There's certain state that the shell theoretically can save/restore,
independent of its display environment. There's other state that
depends on interaction with the display environment. In the case of
a remote shell, the display environment can only interact with the
shell to the extent that the remote connection protocol (e.g., ssh)
supports it, and it's highly unlikely that the local display manager
is going to be able (upon restart) to re-establish all the same
remote connections and start the correct remote applications.
The upshot of this, and of the three cases I outlined in my earlier
message, is that I think any further discussion of "remote" shells is
mostly just a diversion from the question of how the shell saves and
restores its state (and what state). If you want to talk about how
Konsole should resolve what state to store in the event that it is
using a non-local display, discuss that elsewhere.
The most we should care about on this list is how the terminal (or
whatever starts up the shell, such as sshd) communicates to the shell
that a session is to be restored.
} Even if there is no HUP and I cleanly exit a remote session, I would
} probably want to restore session state, sometimes. A cheap way to
} emulate screen, so to say.
This is still not really related to whether the session is remote.

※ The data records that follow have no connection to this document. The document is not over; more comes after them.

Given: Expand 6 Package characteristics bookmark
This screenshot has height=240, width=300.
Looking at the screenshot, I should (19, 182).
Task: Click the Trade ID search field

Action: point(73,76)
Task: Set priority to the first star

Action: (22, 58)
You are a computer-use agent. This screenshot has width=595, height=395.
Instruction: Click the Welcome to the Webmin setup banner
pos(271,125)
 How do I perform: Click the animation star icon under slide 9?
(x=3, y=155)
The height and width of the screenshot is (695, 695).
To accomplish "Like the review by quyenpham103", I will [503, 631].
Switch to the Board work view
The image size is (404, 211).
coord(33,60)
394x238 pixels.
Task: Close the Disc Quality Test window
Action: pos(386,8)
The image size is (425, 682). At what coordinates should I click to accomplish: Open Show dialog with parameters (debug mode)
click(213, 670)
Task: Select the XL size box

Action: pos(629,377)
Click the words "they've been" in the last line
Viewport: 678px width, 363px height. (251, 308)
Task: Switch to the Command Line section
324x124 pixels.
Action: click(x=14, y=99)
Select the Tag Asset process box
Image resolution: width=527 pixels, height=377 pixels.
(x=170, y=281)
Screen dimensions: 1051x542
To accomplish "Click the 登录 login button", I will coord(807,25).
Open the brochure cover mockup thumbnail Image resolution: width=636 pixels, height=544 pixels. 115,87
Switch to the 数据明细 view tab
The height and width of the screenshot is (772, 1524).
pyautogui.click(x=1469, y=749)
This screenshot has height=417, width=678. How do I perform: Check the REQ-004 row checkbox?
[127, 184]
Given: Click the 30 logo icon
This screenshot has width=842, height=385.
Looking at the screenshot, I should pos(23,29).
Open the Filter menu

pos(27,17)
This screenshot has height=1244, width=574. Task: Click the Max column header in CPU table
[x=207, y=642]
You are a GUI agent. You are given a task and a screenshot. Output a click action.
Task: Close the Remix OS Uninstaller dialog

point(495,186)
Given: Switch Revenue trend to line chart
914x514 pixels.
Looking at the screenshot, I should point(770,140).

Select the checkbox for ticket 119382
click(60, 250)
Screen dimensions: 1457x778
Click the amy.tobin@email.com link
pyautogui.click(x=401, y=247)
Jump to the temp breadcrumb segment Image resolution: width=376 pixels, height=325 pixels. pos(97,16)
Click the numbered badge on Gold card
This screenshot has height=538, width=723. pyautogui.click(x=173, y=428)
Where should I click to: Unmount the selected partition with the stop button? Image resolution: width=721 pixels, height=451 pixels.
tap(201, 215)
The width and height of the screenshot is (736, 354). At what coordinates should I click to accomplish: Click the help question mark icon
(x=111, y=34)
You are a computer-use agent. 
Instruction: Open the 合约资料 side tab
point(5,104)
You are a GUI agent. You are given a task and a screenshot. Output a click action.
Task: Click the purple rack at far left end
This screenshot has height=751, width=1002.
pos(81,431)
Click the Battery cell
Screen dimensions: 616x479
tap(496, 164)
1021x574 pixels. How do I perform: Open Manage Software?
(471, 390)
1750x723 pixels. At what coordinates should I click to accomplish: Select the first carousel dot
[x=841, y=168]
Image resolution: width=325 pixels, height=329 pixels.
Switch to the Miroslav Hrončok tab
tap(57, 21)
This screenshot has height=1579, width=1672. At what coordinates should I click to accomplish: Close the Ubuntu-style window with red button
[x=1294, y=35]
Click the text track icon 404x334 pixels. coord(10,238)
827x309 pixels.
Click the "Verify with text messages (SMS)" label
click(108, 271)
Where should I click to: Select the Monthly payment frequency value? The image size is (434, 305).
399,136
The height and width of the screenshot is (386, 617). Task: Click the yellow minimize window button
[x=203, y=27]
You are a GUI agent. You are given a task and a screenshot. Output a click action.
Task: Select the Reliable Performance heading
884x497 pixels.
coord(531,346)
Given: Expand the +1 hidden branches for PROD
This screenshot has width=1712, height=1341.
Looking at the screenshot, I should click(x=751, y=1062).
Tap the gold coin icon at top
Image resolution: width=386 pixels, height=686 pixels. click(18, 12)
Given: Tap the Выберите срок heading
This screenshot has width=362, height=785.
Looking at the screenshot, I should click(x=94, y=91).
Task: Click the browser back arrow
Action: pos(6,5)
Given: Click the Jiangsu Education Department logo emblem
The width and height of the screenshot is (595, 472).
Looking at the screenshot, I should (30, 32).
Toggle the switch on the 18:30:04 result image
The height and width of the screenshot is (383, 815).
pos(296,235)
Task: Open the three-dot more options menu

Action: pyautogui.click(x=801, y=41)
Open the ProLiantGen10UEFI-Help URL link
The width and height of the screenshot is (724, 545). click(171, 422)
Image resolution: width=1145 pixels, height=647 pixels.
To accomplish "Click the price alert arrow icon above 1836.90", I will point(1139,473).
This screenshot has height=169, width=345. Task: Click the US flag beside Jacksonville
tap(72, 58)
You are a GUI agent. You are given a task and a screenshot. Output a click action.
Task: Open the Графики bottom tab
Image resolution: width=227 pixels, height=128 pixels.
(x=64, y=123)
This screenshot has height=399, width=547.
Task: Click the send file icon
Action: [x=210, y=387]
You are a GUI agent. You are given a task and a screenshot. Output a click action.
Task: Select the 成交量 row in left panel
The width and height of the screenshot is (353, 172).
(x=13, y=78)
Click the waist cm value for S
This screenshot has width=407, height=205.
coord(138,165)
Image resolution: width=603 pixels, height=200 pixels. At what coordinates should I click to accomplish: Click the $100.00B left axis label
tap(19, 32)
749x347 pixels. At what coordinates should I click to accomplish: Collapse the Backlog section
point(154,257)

You
have some conditions under which you want the shell to keep its state.
If the shell can be scripted to detect those circumstances, you get
what you want. There's no reason to give "remoteness" any special
consideration in this regard, except possibly to suggest that ssh[d]
treat shell session identity as part of X11 forwarding.
The idea that the local parent of ssh and the remote process that it
runs are somehow linked to the same session could be a useful one
even if (perhaps especially if) there is no X display involved.
} > It also implies that the shell needs a way to tell the GUI environment
} > NOT to attempt, independently, to restore current directory, etc.
}
} [XDG_]SHELL_SESSION_HANDLER or some such?
} Could be 'shell', 'terminal', 'both' or a parseable list/an array?
I was thinking of a run-time communication (such as a control sequence
written to the psuedo-tty, though I don't really like that idea), but
I suppose it would be sufficient to tell the terminal in advance to
keep its fingers out of /proc/*/cwd.
On Jan 26, 4:29pm, Richard Hartmann wrote:
}
} Does anyone else have any thoughts about the relative
} merrits/disadvantages of enhancing XDG or don't people care either way
} as long as there is a 'standardized' way to do this?
I think that enough users run shells in situations completely divorced
from X desktops that it would be inappropriate to design a shell session
state mechanism with any direct dependence on, or reference to, XDG.
If XDG wants to incorporate such a shell session mechanism by reference,
that's up to them.
On Jan 26, 4:41pm, Richard Hartmann wrote:
}
} Restoring the programs that ran is a very interesting idea. I like it :)
Not "the programs that ran". The programs that *were running*; that is,
something the shell had to SIGHUP when it exited. I'd be very leery of
automatically restarting anything other than the foreground job, though,
and maybe not even that if it was a pipeline.
} If the shell is a child of ssh, there is no terminal to help the shell
} with garbage collection
ssh[d] would have to take on that role. Something has to tell the shell
*when* to garbage-collect. *What* gets collected is up to the shell.